Measles elimination is the absence of endemic measles transmission in a region or other defined geographical area for 12 months or longer.
The current 2-dose measles immunization coverage target of 95% may be the absolute minimum required to provide enough protective immunity in the population to achieve and maintain measles elimination, according to research presented at the European Congress of Clinical Microbiology & Infectious Diseases.
The systematic review examined the efficacy of 2 doses of the measles vaccine in more than 7000 participants from 13 countries. According to the latest data, only 6 countries in the EU/EEG reported 2-dose measles vaccine coverage of 95% or higher, which suggests that elimination of measles in the EU is not certain, according to the investigators.

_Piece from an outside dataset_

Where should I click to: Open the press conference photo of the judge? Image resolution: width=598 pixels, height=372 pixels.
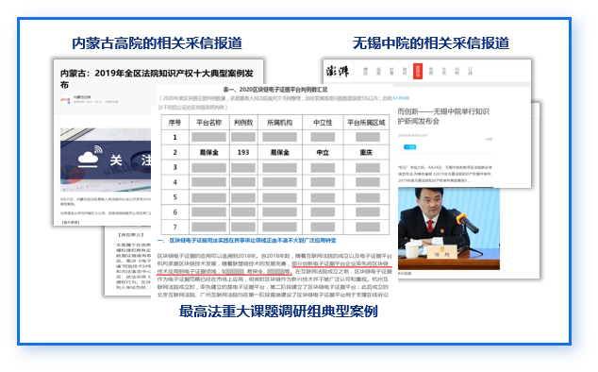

Measles elimination is the absence of endemic measles transmission in a region or other defined geographical area for 12 months or longer. Because measles spreads easily, an estimated 95% of a population needs to be vaccinated with 2 doses of the measles-containing vaccine (MCV2) every year to achieve full protection and prevent further outbreaks, according to the study.
In the current elimination strategy, 2 doses of measles are assumed to be approximately 96% effective in preventing the virus, which makes an estimated 91.5% of the population immune to the disease. However, the estimates of MCV2 vaccine efficacy have not been properly combined to determine whether they are high enough to achieve elimination.
The research team searched through all observational studies that were published in English, German, Dutch, and Spanish, that reported on vaccine efficacy of MCV2 through April 2021. The final analysis included 33 peer-reviewed articles from an initial supply of 430. In the analysis, 21 studies were compared to the risk of measles in individuals aged 9 months or older without immunodeficiency who had received MCV2 to those who had not been vaccinated.
The average MCV2 efficacy was 96.4% in the analysis of the general population under real world conditions, and age, location, and study design did not appear to have an impact on vaccine efficacy, according to the study investigators.
The study authors noted some limitations, including the review being mainly observational studies included from Europe and North America. Additionally, the studies did not provide data on people older than 23 years of age, which may limit the conclusions that could be drawn.